Philosophers of science have now recognized how science has evolved away from being a purely hypothetico-deductive process towards being a theory-building process and, more recently, a model-building process. Model-Based Teaching is an attempt to reframe the process of science and mathematics for students through a models-based discourse. The Next Generation Science Standards (NGSS) and the Common Core State Standards (CCSS) for Math both include a renewed emphasis on the benefits of engaging students in disciplinary practices that approximate the ways scientists and mathematicians engage in their work. Inspired by these calls, teachers are now engaging students in the development and use of scientific models and mathematical models in ways that approximate the work of scientists and applied mathematicians, going well beyond the traditional candy model of a cell in a biology classroom or the long set of word problems in the mathematics classroom.

The rising prominence of scientific and mathematical modeling in both the standards and as a pedagogical strategy has been driven, in large part, by the growing body of research on the characteristics of effective teaching and the cognitive and behavioral aspects of how people learn. Both mathematical modeling and scientific modeling involve an iterative and predictive process of making sense of real world phenomena through the development of descriptive, explanatory, and predictive models that attempt to uncover the underlying and often unseen mechanisms of the natural world. These authentic disciplinary practices that draw on our intuitive curiosity to explain the world around us are now being transformed into powerful pedagogical strategies that are improving student understanding and interest in science and mathematics.

Yet with all of these benefits, modeling is a difficult and ambitious pedagogical practice to successfully enact. For it to be effective, a teacher needs to be well informed about the practices of modeling as it occurs in their discipline, and possess the time and ability to thoughtfully plan a unit of study that draws on and approximates modeling, while not losing the authenticity of the practice. A teacher must also be able to skillfully orchestrate a dynamic classroom environment in which students are empowered to discuss their own ideas (in the form of mental models) and critically examine the ideas of others. All too often, this form of ambitious yet powerful pedagogical practice is very different from how any teacher ever experienced learning in science and math, making its implementation feel uncomfortable. Students and their parents may also feel uncomfortable with this very different approach to teaching and learning. But if we can all recognize the relationship between Model-Based Teaching and our natural mental model building processes, students, teachers and parents can get excited about the deep learning that results from this effective pedagogical practice.

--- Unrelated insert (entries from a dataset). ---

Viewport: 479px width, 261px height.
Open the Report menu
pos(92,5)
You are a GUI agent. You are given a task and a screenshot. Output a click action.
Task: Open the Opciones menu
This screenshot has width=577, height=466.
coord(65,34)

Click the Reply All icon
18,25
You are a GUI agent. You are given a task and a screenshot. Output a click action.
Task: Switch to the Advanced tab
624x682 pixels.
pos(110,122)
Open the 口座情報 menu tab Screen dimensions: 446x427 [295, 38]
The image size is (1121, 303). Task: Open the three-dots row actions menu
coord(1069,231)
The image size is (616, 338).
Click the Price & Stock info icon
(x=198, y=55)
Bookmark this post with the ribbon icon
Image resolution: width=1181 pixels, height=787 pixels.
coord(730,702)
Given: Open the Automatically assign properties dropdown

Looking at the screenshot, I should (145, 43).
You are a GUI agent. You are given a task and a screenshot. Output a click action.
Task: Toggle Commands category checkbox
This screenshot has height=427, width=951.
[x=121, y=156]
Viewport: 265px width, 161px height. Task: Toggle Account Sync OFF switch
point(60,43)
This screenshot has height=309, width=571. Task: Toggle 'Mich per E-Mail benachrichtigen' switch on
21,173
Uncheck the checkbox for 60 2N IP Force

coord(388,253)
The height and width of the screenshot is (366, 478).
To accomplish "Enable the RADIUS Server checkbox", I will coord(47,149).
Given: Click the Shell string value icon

As part of KSTF’s goal to develop and support STEM teachers as leaders from the beginning of their careers, the first years of the Teaching Fellows Program focus on building content knowledge needed for teaching (CKT). This includes understanding how practices like posing questions, constructing explanations and using evidence to back up claims play out across different disciplines. In other words, we want our Fellows to think about and experience their disciplines with less distinct boundaries, less separate from other disciplines. Our intention is that this work may help teachers to recognize shared practices, even in the space of non-shared language. Ultimately, we see this as a way to support cross-curricular learning for students but also to support teachers to deepen their own content knowledge and pedagogical content knowledge.

To demonstrate why the sun looks bigger than the moon, I ended up showing Nicholas a 3D digital model of the solar system. As we looked at the model, I could see him wrestling with the ideas of orbits and planets and I was really excited to hear his next question. Was he going to ask about gravity or the phases of the moon? After a second or two he finally asked, “Dad, can I still be a Jedi when I grow up?” At least I have plenty of time.  He’s only six after all.